Children’s health is also linked to their diet. Chronic child malnutrition affects 27.2% of children under 2 years of age in Ecuador. Proaño says that 53% of Ecuadorian households are food insecure and do not have access to necessary food. A World Vision analysis says that this is compounded by the lack of access to drinking water and sanitation services. In addition, sedentary lifestyle due to virtual education and confinement could contribute to the increase in overweight and obese girls and boys.

The rights of protection and participation of children have not been guaranteed in these 14 months either. Although there is no official information on the impact of Covid-19 on the figures of violence against girls, boys, and adolescents, Proaño says that it is estimated that due to the confinement the number of minor victims of violence went from 7 out of every ten to 8 out of 10. In addition, she says that their spaces to participate have been disappearing with the closure of schools, the lack of internet access and poverty. This has prevented them from interacting with other children and integrating socially.

The current problems of Damián, Antonella and the thousands of other girls, boys and adolescents who are in a similar situation will translate into fewer opportunities in the future. Morán says that when they are adults, they will have difficulties accessing full employment: with the rights of the law and well paid. According to Morán, the lack of quality education increases the probability that in some years they will be part of the millions of Ecuadorians who are underemployed or in the informal labor sector, in which it is not guaranteed that they will have basic living conditions such as access to health and social security. In addition, according to Morán, the cumulative effect of the other deprivations of rights aggravated by the pandemic will have repercussions on their development. The true cost of that will be charged to Ecuador for several years.

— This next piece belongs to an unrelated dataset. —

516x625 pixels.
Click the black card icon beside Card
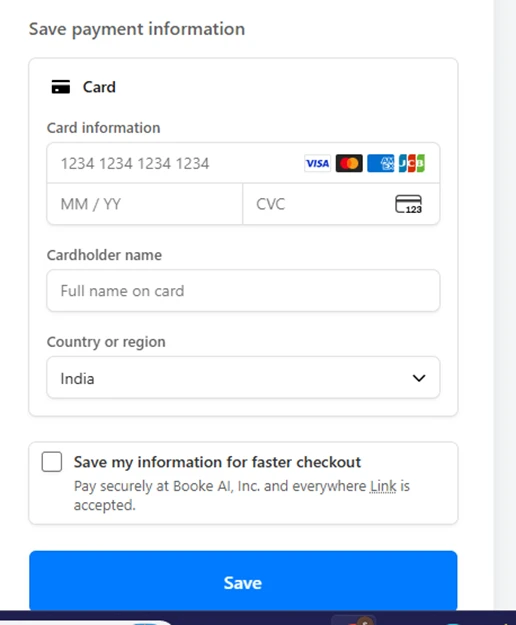61,87
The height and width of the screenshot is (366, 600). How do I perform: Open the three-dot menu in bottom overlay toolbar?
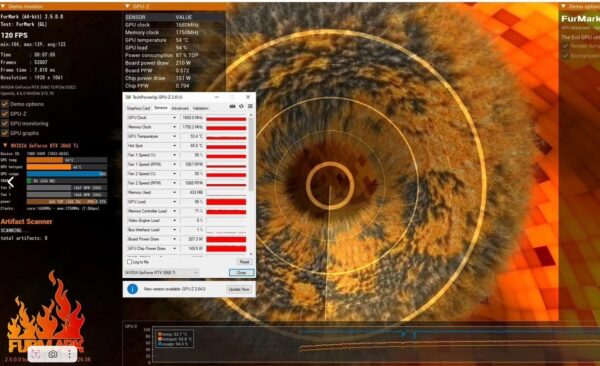[69, 354]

Will take billions to solve the problem

UNICEF calculated that improving the living conditions of Antonella, Damián and the other girls, boys and adolescents in Ecuador could cost the country just over $2.5 billion. That represents only 2.4% of the Ecuadorian Gross Domestic Product (GDP). A similar percentage to what was earmarked for military spending in 2019. Nelson Mandela said that “there is no more intense revelation of the soul of a society than the way it treats its children.” The pandemic confirmed what many already knew: Ecuador is in debt to its children and adolescents.

Public policies that guarantee their rights need to be strengthened. The economist Morán says that the changes cannot be made only with administrative will. According to the expert, “there must be availability of resources to improve their living conditions.” According to González-Alemán, the investment must go beyond the increase in the coverage of the economic aid bonds to which the previous government, that of Lenín Moreno, committed itself in the agreement with the International Monetary Fund (IMF). González-Alemán says that education, health, and protection “also need an investment that is not contemplated in that agreement.”

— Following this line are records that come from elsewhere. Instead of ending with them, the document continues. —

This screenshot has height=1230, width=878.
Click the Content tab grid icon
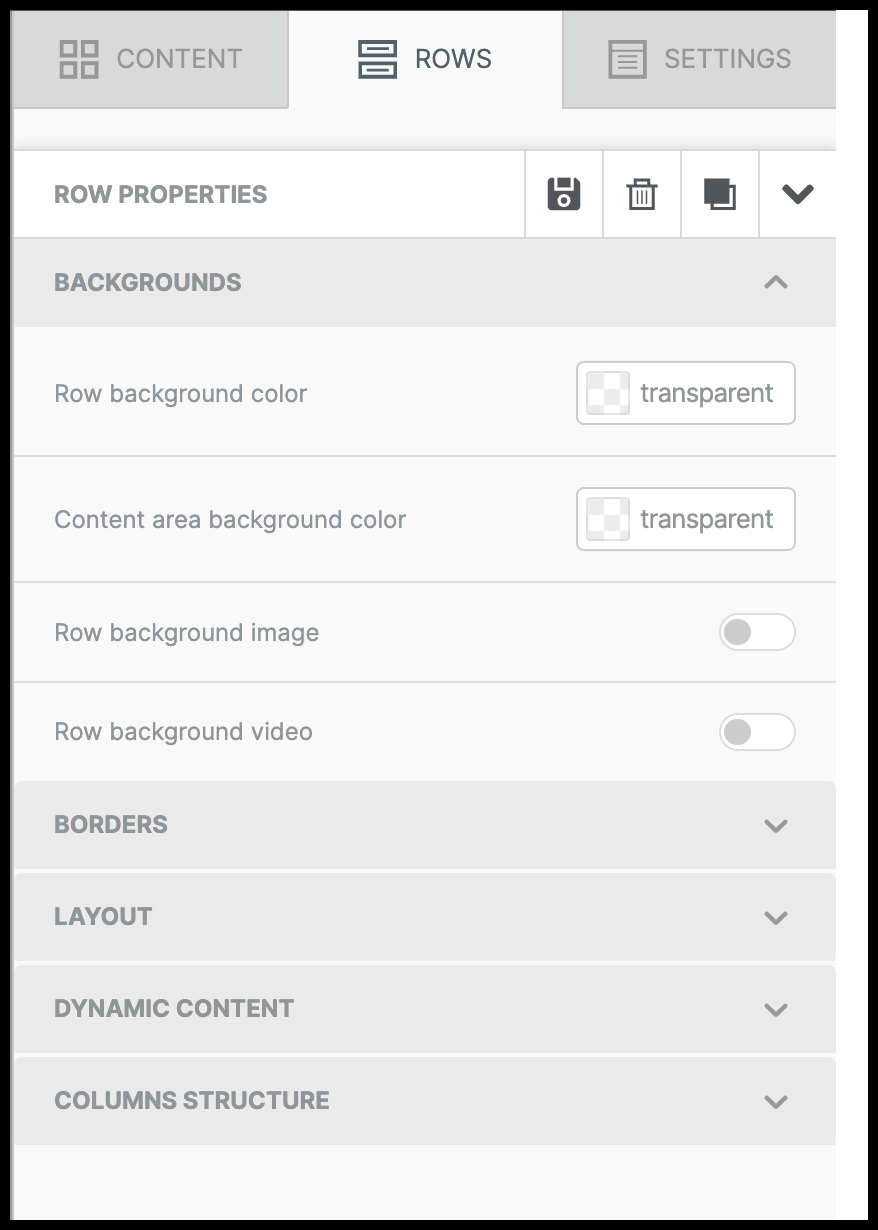(x=79, y=59)
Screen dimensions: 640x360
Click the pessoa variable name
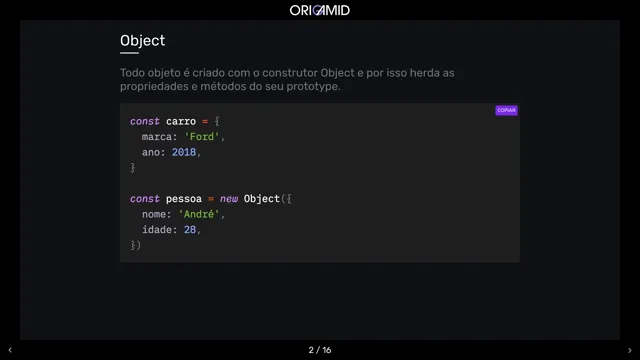tap(184, 199)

According to UNICEF, the $2.5 billion will be enough to guarantee comprehensive care for early childhood (from birth to 8 years), for new quotas in basic and higher education, eradicate child labor and a new transfer of emergency for households in extreme poverty. The longer it takes to make that investment and the country’s living conditions are not improved, the higher the social and economic costs will be for the most vulnerable population.